В наше время вообще несколько изменились модус и способ существования искусства в обществе и культуре. Основные актуальные поведенческие и культурно-эстетические жесты несут в себе принципиально культуро-крицистическое значение, что вообще может быть воспринято как жест гражданский по своей основной сути. То есть они изначально подвергают сомнению и испытанию любой тип институционального и властного говорения и идеологии. Естественно, возникает сомнение в возможности высказывания таким образом и в пределах такой поэтики неких положительных гражданских и просто человеческих идеалов. Но в наше время хорошо прочитываемых жестов (наравне и не хуже текстов) явление самого способа такого поведения предъявляет обществу и культуре тип свободного человеческого поведения, не способного быть легко ангажируемым всякого рода тотальными и тоталитарными идеями и фантомами. Разве не литературно-гражданская позиция? Разве не положительный пример? В то же самое время, любое откровенное пафосное заявление ныне сразу же отбрасывает автора в зону поп-культуры, если уж и вовсе не кича. В общем, помещает в область традиционных жанров и способов как письма, существования художника по примеру прошедших веков (в зависимости, из какого времени заимствуется стилистика), так и способов восприятия подобного рода текстов и авторской позиции читателем и потребителем. И как раз ровно противу авторского желания прямого и искреннего высказывания, в подобном случае жанрово-поведенческая сторона превалирует над содержательно-тематической. Хотя, в границах общего эстетического воспитания, синхронных эстетических восприятий, предпочтений, пониманий и ожиданий, как у авторов, так и у читателей, подобное вполне может быть и неактуальным. Просто даже и не прочитано. И в пределах одновременного существования многочисленных художественных и поэтических практик это само по себе ни хорошо, ни плохо. Просто для творцов, в первую голову, важно понимание своей позиции и обусловленности ее проявлений — то есть культурная вменяемость, а для публики — хотя бы наличие подобного рода проблемы.

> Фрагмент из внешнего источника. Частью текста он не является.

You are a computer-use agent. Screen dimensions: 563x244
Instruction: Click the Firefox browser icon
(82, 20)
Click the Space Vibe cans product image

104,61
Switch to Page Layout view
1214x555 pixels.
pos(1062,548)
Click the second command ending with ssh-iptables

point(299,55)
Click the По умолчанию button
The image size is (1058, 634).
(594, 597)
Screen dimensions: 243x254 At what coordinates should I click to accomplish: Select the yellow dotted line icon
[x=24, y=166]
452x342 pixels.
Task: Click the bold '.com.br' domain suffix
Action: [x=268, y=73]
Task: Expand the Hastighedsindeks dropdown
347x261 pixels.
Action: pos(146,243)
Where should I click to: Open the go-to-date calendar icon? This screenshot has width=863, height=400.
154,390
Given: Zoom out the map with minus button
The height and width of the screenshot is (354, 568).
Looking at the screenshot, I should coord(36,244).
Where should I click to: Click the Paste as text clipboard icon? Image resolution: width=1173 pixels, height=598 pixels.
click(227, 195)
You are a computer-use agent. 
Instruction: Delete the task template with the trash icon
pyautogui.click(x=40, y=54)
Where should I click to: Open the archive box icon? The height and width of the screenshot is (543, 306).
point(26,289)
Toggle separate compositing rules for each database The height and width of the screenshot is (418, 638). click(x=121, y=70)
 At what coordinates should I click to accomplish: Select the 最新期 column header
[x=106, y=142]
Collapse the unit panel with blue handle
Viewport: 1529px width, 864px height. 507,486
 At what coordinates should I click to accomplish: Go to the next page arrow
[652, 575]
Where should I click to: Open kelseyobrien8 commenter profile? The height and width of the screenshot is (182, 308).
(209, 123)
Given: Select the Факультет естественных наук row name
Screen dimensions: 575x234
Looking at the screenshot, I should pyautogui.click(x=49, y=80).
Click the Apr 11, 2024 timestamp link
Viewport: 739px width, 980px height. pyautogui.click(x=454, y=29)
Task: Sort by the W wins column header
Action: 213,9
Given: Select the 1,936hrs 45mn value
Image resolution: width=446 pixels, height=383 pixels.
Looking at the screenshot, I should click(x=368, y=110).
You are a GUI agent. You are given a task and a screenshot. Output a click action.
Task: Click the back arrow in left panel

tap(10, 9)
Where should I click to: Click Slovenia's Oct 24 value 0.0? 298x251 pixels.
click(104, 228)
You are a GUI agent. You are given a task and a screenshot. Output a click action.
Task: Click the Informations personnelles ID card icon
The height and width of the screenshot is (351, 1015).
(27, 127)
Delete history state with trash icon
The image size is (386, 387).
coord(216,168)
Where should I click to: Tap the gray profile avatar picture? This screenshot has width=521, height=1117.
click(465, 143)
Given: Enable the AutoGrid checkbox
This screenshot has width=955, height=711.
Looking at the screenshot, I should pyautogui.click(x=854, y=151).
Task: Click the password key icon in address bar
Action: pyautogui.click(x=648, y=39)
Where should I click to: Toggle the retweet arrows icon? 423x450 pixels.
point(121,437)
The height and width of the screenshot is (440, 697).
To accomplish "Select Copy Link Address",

Так что, в пределах всего вышесказанного, не столько гражданская лирика, сколько гражданская социокультурная позиция в наше время вполне может существовать как жанровая цитата, как культуро-крицистическая позиция и как способ литературоведческого вчитывания в тексты неких знаков судьбы и сопутствующего определяющего и истолковывающего их контекста.
Где мы живем и где не живем
«Октябрь», № 10 за 2003 г.
Не боясь, вернее, боясь быть банальным, все же не побоюсь начать с констатации такой банальной истины: социо-культурная ситуация почти напрямую зависит от социально-политической. То есть не качество отдельных произведений или мощь артистического жеста, но реальное влияние и этих произведений, и этих жестов на культуру и сообщество. Ну оговорим возможные исторические исправления в последующей судьбе отдельных литераторов, а иногда и целых направлений. Тому примером из недавнего прошлого — ОБЭРИУ. Постфактум и постмортум. Пустячок — а приятно. Однако в данном конкретном случае меня интересует синхрония (то есть где и когда я живу). Но, конечно, отчасти и то самое невнятное будущее, трудно проглядываемое отсюда (то есть где и когда, вероятно, мне уже и не жить). И все же именно оно служит неким горизонтом моих нынешних рассуждений и устремлений.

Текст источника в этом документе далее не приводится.